[Stored data]
———

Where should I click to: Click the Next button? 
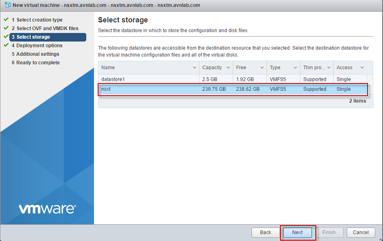(x=298, y=232)
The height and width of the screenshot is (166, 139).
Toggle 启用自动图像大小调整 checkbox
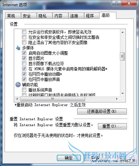coord(24,53)
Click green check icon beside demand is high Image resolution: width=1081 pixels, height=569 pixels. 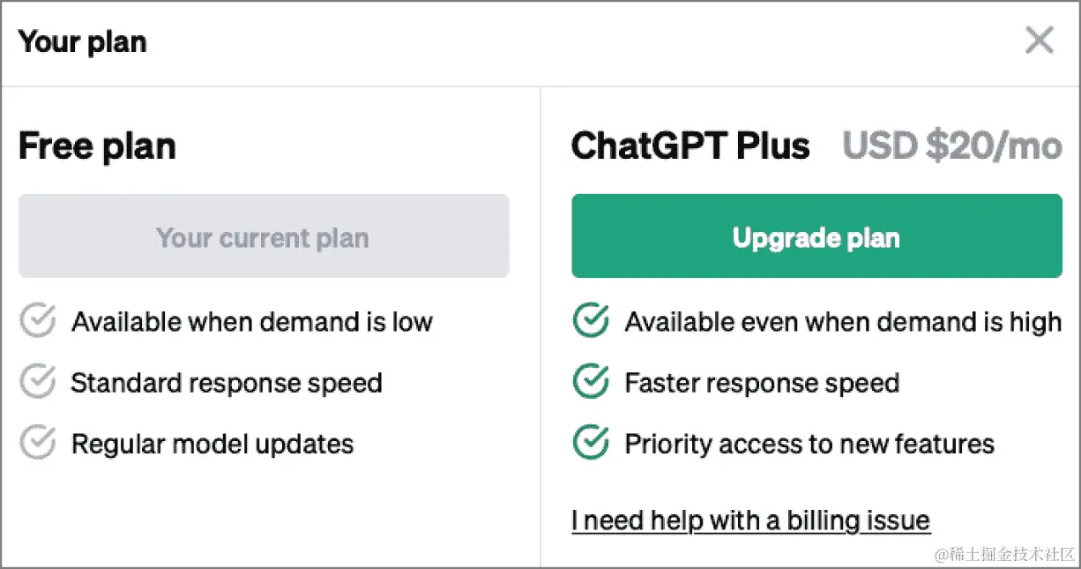pos(591,321)
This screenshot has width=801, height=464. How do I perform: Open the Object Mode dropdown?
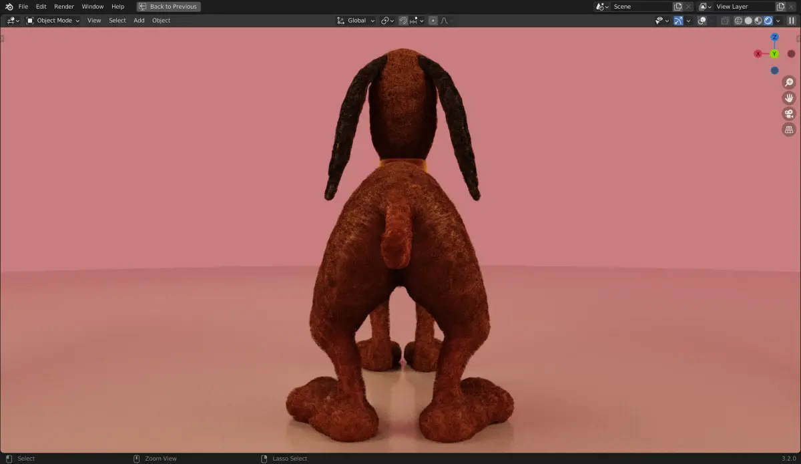point(53,20)
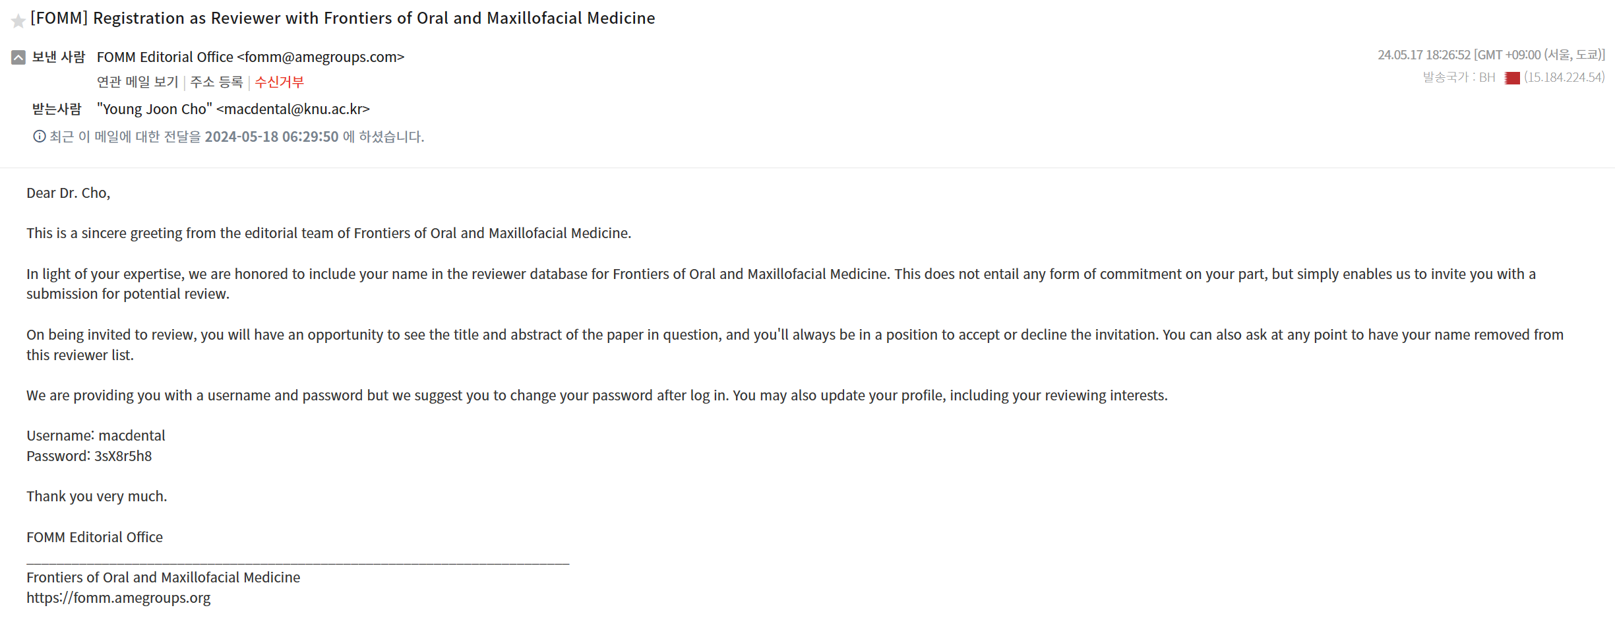Open the https://fomm.amegroups.org link
The height and width of the screenshot is (620, 1615).
pyautogui.click(x=119, y=598)
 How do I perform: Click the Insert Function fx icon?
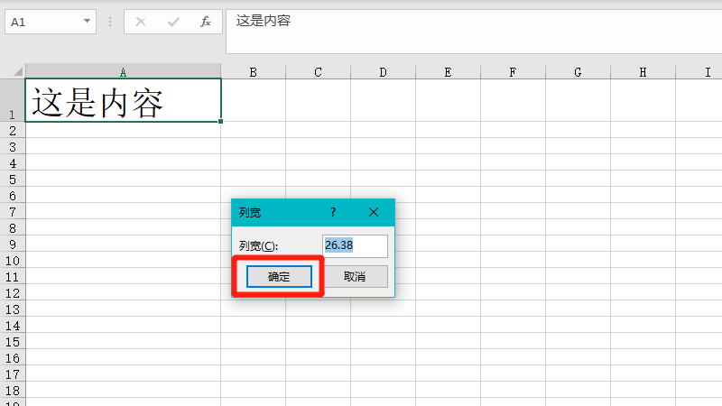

———

### Problem to solve
Pictures aside, set down the lines from the one containing "This screenshot has" through the end of the records above, exactly and only those.

### Written response
This screenshot has width=801, height=464. How do I perform: Open the Object Mode dropdown?
point(53,20)
Open the https://fomm.amegroups.org link
The height and width of the screenshot is (620, 1615).
pyautogui.click(x=119, y=598)
 How do I perform: Click the Insert Function fx icon?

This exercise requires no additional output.